Mission Delhi – Rajesh, Lal Kuan
One of the one percent in 13 million.
[Text and photos by Mayank Austen Soofi]
His black leather jacket is tattered. A stylist might call that a distressed look. Whatever, it must be very old.
“Nahin, I got it two months ago,” says daily-wage labourer Rajesh, 32. He struggles to roll up his jacket’s tight sleeves to show his own name tattooed on his right arm. It is a cold morning. His head is wrapped in an elaborately tied gamcha.

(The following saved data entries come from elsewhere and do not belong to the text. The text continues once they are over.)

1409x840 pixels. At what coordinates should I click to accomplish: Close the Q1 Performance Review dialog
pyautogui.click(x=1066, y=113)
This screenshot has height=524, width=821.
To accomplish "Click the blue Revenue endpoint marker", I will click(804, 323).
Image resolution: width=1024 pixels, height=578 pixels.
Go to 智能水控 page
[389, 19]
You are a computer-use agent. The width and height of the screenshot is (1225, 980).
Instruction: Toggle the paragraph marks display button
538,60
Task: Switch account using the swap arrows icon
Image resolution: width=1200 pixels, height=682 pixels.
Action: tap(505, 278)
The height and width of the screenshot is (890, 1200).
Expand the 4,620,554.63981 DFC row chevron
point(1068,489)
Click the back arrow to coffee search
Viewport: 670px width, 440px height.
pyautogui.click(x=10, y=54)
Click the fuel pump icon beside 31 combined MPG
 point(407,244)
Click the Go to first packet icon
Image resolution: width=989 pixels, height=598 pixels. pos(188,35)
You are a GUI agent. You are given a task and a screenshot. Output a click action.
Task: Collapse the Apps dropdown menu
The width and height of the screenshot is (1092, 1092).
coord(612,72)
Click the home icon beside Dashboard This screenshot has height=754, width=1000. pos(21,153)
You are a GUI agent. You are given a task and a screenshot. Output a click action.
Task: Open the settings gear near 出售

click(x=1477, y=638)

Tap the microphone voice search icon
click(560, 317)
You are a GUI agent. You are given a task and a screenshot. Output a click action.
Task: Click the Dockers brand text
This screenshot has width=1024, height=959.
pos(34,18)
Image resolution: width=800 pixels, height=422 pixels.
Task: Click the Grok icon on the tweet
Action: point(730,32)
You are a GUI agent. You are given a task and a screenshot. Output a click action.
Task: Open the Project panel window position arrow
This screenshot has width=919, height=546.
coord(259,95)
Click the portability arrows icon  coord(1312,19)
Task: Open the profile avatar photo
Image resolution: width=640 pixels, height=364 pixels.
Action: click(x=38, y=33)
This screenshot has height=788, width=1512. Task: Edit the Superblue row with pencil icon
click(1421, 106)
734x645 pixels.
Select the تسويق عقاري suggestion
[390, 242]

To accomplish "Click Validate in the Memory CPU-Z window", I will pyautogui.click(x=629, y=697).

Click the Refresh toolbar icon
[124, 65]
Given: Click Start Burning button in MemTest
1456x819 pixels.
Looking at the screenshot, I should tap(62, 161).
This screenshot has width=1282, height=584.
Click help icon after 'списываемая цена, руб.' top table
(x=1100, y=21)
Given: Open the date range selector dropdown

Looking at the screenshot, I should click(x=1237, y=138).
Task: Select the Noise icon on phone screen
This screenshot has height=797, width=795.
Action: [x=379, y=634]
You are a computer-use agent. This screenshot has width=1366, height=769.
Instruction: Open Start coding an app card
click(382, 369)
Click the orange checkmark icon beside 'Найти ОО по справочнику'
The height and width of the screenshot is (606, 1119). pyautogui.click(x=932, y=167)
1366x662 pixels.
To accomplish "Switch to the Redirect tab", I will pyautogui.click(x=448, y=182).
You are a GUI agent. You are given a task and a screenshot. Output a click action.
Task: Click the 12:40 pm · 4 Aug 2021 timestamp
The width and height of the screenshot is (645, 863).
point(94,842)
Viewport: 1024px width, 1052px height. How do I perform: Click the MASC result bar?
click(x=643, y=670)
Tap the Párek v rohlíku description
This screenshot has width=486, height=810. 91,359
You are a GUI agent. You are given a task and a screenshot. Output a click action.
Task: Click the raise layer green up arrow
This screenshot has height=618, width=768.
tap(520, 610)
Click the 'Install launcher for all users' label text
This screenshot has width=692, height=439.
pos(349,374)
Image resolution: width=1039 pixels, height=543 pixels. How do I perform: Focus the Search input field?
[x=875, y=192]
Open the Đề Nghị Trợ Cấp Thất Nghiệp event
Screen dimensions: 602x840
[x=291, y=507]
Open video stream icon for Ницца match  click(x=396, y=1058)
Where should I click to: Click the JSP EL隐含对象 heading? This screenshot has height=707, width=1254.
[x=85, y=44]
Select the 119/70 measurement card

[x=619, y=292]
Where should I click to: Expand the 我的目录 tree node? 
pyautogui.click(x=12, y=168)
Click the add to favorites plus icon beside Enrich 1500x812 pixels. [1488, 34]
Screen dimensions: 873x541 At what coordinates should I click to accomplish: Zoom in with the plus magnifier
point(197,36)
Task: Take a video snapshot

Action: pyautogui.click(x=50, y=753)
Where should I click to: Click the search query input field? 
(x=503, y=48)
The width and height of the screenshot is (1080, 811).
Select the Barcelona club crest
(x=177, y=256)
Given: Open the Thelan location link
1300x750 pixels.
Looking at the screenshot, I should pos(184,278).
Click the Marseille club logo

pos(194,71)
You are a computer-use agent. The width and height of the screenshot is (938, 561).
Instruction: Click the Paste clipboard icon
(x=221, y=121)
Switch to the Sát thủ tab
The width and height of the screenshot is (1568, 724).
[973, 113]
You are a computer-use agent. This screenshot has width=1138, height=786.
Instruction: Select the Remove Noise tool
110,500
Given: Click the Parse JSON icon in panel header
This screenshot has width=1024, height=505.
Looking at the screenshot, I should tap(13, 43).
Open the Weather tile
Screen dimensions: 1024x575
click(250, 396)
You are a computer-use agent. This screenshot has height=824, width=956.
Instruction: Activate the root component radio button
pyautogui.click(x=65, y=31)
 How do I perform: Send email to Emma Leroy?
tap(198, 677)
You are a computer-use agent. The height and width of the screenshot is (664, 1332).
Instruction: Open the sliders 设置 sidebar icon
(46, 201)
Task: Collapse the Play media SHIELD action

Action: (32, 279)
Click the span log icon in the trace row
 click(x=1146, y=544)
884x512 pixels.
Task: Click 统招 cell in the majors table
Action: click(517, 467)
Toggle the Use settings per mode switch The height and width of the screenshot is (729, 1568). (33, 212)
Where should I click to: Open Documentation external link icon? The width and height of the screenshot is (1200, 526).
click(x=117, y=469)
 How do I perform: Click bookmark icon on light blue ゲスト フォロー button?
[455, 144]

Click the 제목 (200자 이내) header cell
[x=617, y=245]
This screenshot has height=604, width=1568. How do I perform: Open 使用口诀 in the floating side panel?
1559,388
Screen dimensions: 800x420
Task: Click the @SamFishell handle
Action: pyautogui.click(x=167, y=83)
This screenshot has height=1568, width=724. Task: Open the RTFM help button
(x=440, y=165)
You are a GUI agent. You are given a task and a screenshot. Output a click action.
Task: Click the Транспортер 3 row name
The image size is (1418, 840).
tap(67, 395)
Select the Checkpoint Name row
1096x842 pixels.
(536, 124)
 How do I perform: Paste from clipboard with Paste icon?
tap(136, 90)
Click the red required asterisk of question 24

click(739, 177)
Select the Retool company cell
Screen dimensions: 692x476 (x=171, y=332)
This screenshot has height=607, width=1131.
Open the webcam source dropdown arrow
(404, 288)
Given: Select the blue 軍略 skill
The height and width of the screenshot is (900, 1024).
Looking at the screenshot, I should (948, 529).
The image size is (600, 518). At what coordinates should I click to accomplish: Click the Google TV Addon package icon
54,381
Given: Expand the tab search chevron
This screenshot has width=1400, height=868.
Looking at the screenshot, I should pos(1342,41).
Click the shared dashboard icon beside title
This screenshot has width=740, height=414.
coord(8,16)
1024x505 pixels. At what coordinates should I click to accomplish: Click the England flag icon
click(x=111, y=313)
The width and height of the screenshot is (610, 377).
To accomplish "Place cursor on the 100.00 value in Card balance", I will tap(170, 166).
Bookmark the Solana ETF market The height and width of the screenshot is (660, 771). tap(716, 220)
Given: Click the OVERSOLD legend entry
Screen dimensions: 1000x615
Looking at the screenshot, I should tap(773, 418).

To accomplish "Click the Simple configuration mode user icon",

The jacket indeed turns out to be much older. Rajesh received it from a man who was about to throw it away into a garbage bin, here in central Delhi’s Lal Kuan neighbourhood. “Just then he spotted me and asked if I would like to have it.” That was fine with Rajesh for “I would never think of spending money on a jacket.” The most important reason being that “winters last for such a short time that there is no point in wasting your money in buying warm clothes… and see the season is already ending!”
Rajesh confesses he never buys clothes. He either gets hand-me-downs from friends and strangers, or picks up discarded clothes from the pavements, he says. “I sleep on the footpath, I don’t have any bag or suitcase, so all that I have is on my body right now, and that include all my clothes.”
Rajesh arrived from Bihar 15 years ago and never went back to meet his folks. “I did not marry and I don’t know what has become of my parents,” he says. Posing for a portrait by standing inside an artistic niche scooped into the wall of a now-derelict mansion, he mutters, “The thandi (cold season) will end in another week and I’ll throw away the jacket.”